Segundo o Mapa da Violência 2010, organizado pelo Instituto Sangari, uma mulher é assassinada a cada duas horas no Brasil, o que faz do país o 12° no ranking mundial de assassinatos de mulheres. Quarenta por cento dessas mulheres têm entre 18 e 30 anos, e a maioria é morta por parentes, maridos, namorados, ex-companheiros ou homens que foram rejeitados por elas.

Avançar

Para Sônia, somente será possível avançar no Estado de São Paulo se houver investimento em diversas áreas, como Saúde, Habitação e Justiça, criando mais delegacias de mulheres e juizados especiais, conforme definido pela Lei Maria da Penha, e com pessoal qualificado para atender casos de violência doméstica. O Estado possui 645 municípios e apenas 129 delegacias entre capital e interior, sendo que a maioria delas não funciona nos fins de semana ou de noite, momentos em que mais ocorrem casos de violência. Há também apenas 107 serviços de saúde especializados para receber e orientar as mulheres vítimas de violência.

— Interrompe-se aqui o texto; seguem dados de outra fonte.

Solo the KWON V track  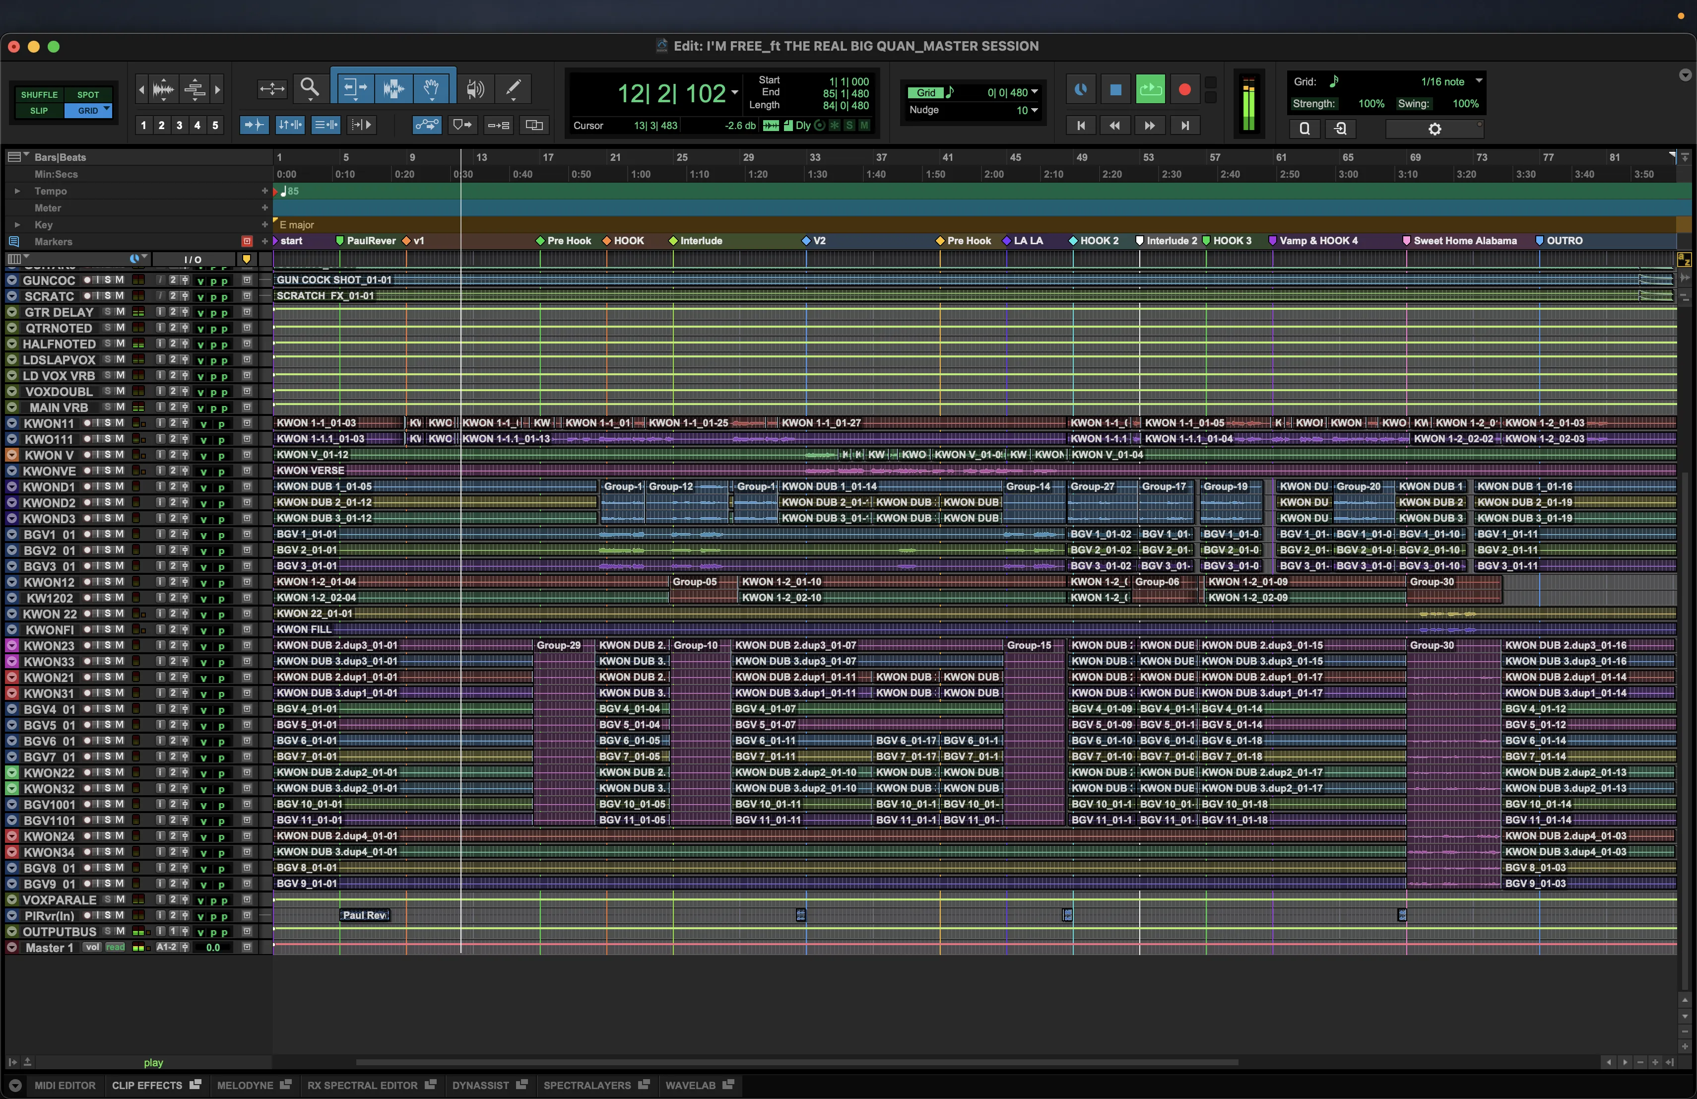click(x=108, y=455)
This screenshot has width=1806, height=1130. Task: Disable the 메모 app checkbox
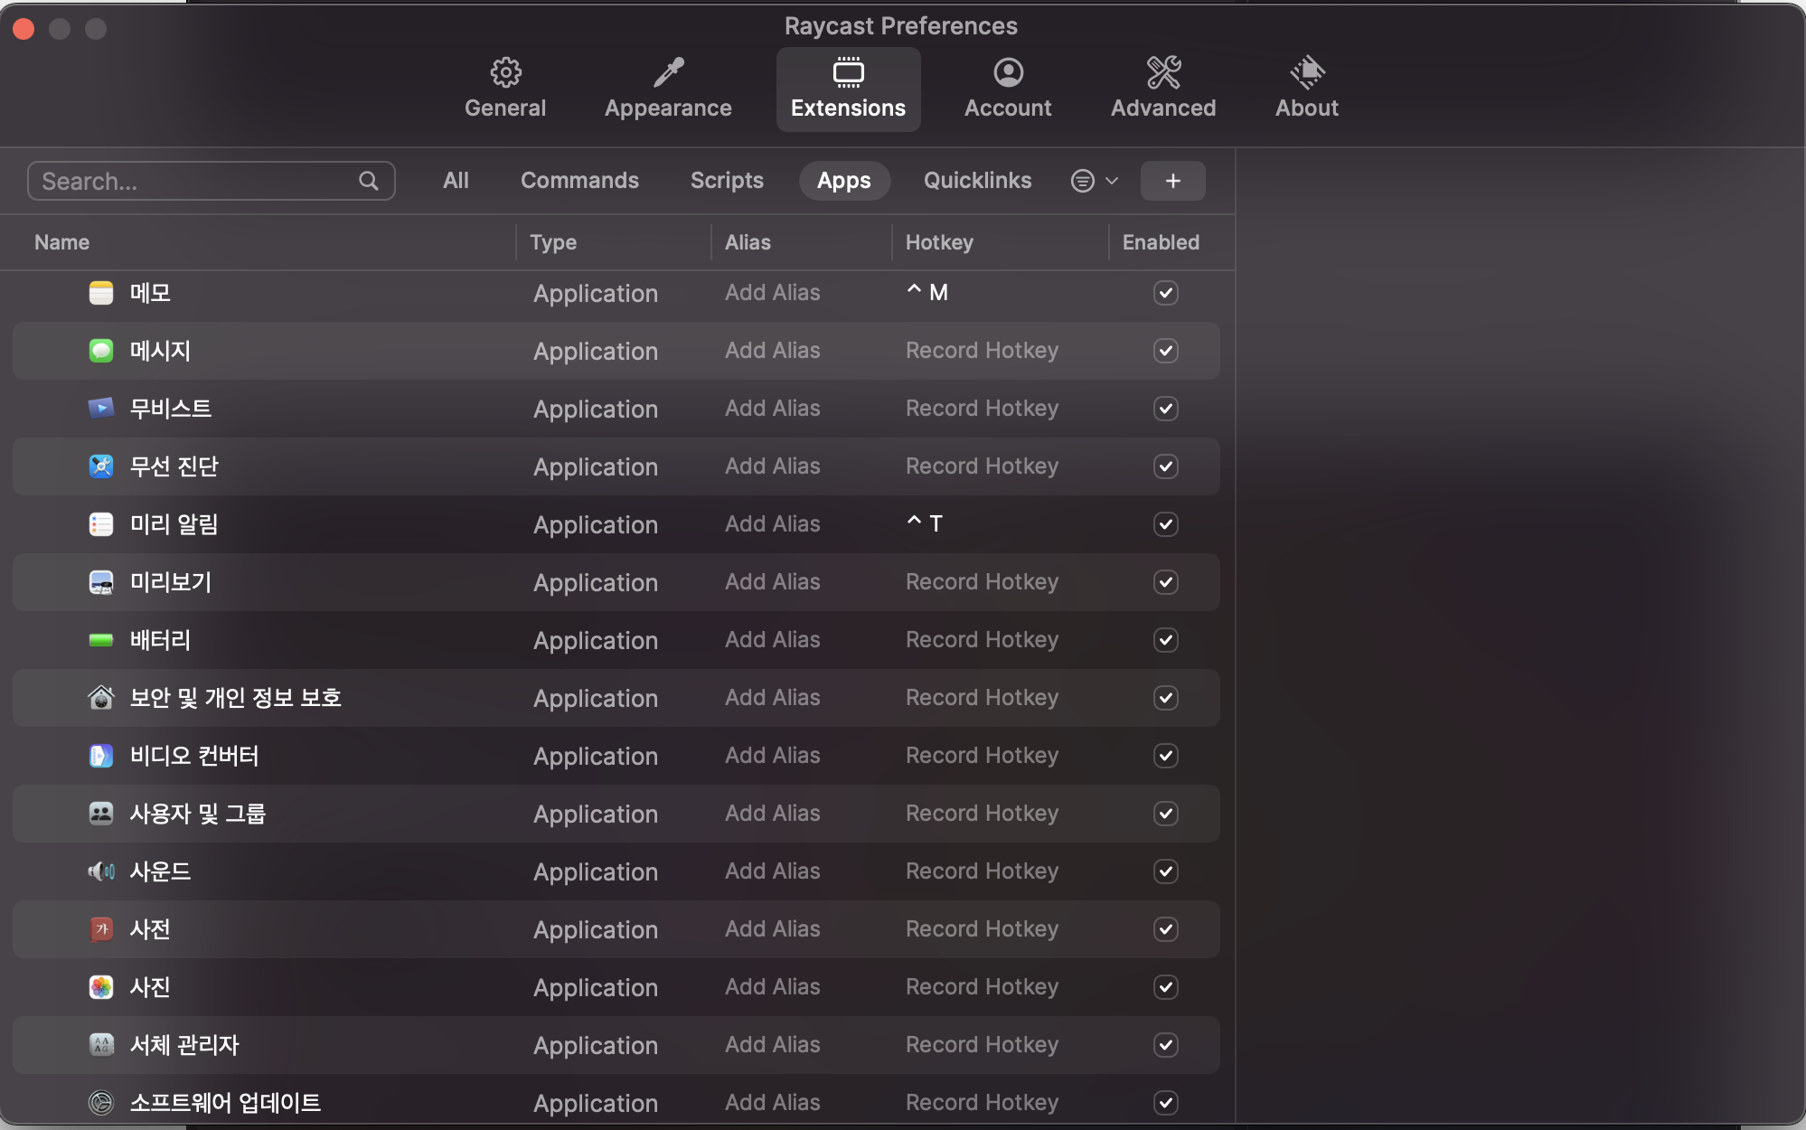1166,293
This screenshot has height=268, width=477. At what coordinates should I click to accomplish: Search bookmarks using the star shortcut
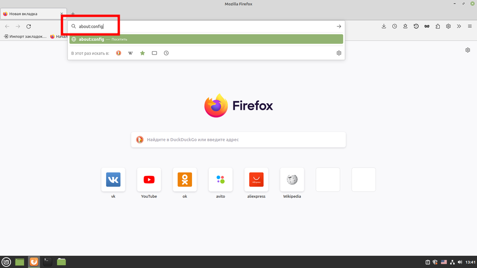(143, 53)
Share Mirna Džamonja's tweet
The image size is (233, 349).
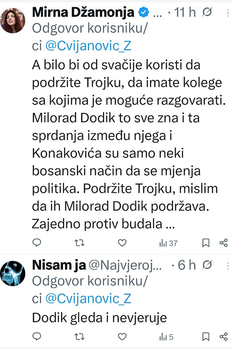223,243

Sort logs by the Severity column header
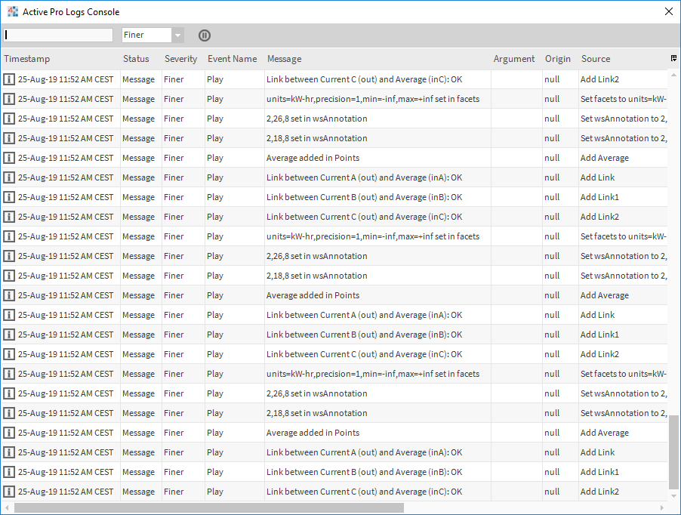180,59
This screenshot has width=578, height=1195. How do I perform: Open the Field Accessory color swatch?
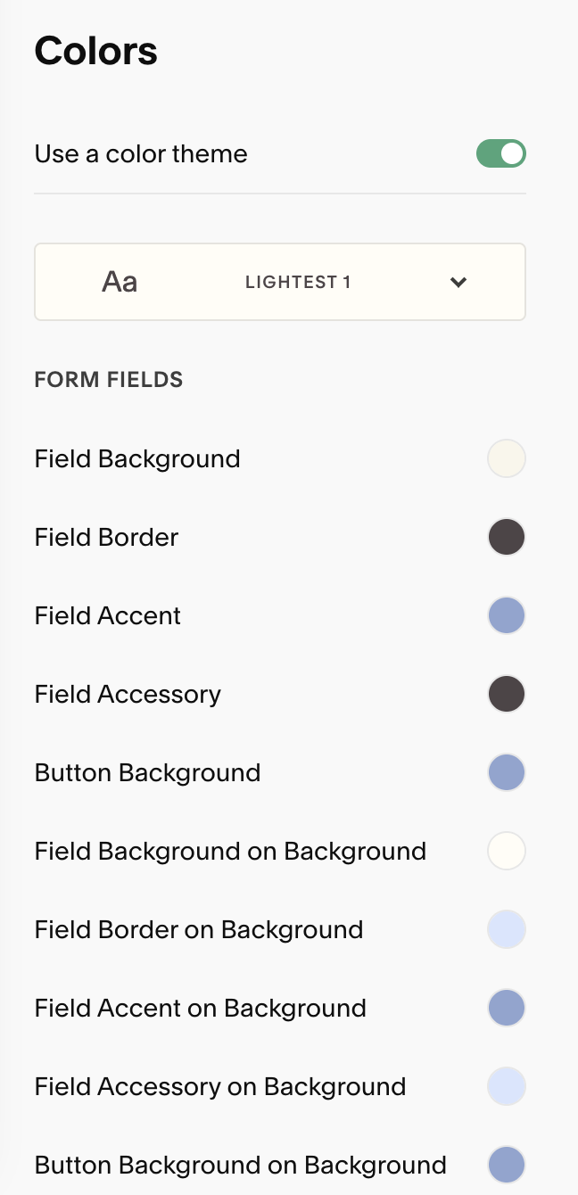507,695
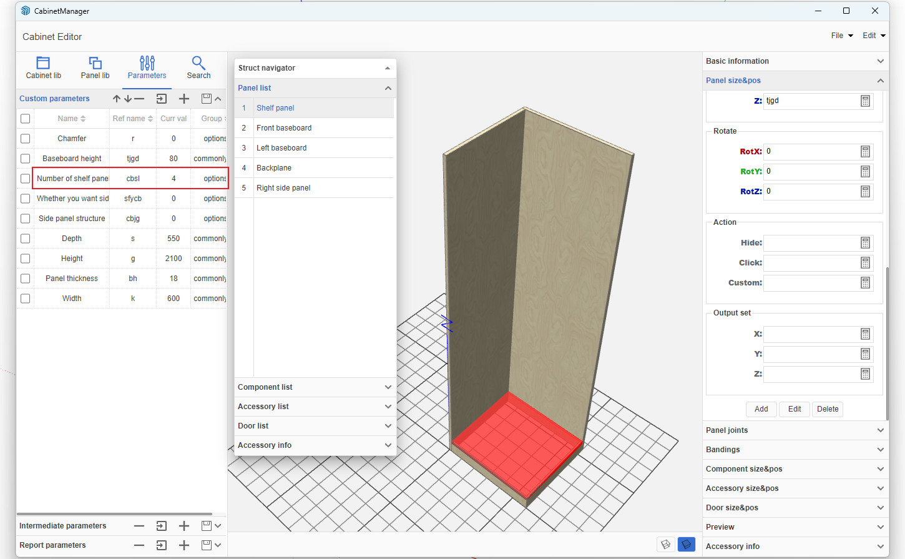The height and width of the screenshot is (559, 905).
Task: Open the Panel lib panel
Action: (x=95, y=67)
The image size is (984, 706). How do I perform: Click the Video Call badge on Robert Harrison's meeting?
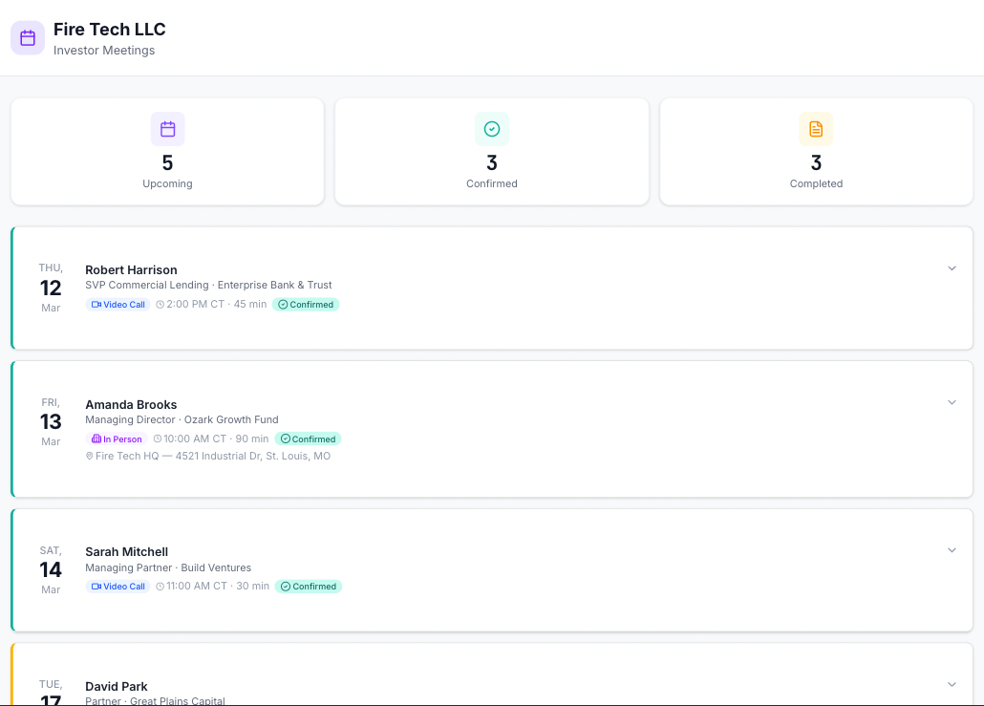[118, 305]
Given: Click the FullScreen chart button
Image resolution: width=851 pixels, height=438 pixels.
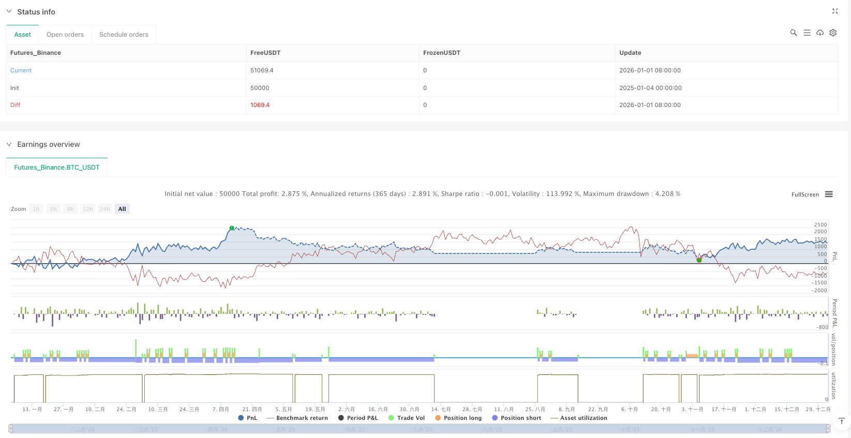Looking at the screenshot, I should [x=805, y=194].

Um dos casos mais urgentes é a criação de juizados especiais com equipes multiprofissionais, visto como uma das condições para a efetivação da Lei Maria da Penha. Hoje, a maioria dos casos vai para as varas criminais comuns, que muitas vezes não têm o preparo necessário para atender a especificidade da violência contra a mulher. No Estado de São Paulo, até agora, foi criado apenas um Juizado de Violência Doméstica, vinculado à 8ª Vara Criminal. Segundo pesquisa realizada pelo Instituto Brasileiro de Ciências Criminais (Ibccrim), essas varas não apresentam a estrutura adequada para atender os casos de violência e acolher conforme exige a lei Maria da Penha.

Os números da violência

– Hoje, em todos os 5.564 municípios do Brasil, há apenas 68 casas-abrigo e 146 centros de referência, que entram na categoria de centros de assistência social. O ideal seria que houvesse cerca de três mil desses estabelecimentos.

– No aspecto jurídico, há 56 núcleos de atendimentos especializados em defensorias públicas e 475 delegacias da mulher ou postos especializados. Há, ainda, 147 juizados ou varas especializadas em violência contra a mulher; o ideal seria ter, pelo menos, uma vara em cada uma das cerca de 2.600 comarcas do país.

– Nos últimos quatro anos, o serviço telefônico de atendimento a mulheres vítimas de violência, o 180, teve um aumento de acesso de 1.700%. O Estado de São Paulo lidera o ranking de ligações.

– Dentre as mulheres que acessam o serviço, 69% são agredidas diariamente. A maioria das mulheres que liga é negra, com 43%. A idade de 56% das mulheres fica entre 20 e 40 anos, e 52% estão casadas ou em união estável.

– Mais da metade da população, 55%, conhece pelo menos uma mulher vítima de agressão.

– A Lei Maria da Penha é conhecida por 78% da população. Movimentos feministas e de mulheres afirmam que esse número não reflete um conhecimento qualitativo da lei.

– A Delegacia da Mulher é citada como o primeiro lugar que a mulher deve ir em caso de agressão por 78% das pessoas.

– A maioria das pessoas, 56%, não confia nos serviços de proteção jurídica e policial para mulheres agredidas. Desses, 25% afirmam que as leis não são suficientes, 13% dizem que a polícia considera outros crimes mais importantes, 11% criticam os policiais por não levar as denúncias a sério e 7% acreditam que juízes e policiais são machistas e até concordam com o agressor.

– Um balanço do Conselho Nacional de Justiça mostrou que apenas 2% dos processos concluídos contra agressores, enquadrados na Lei Maria da Penha, resultaram em punição.

Fontes: Secretaria Especial de Políticas para as Mulheres (SPM) e pesquisa Ibope/Avon – 2009.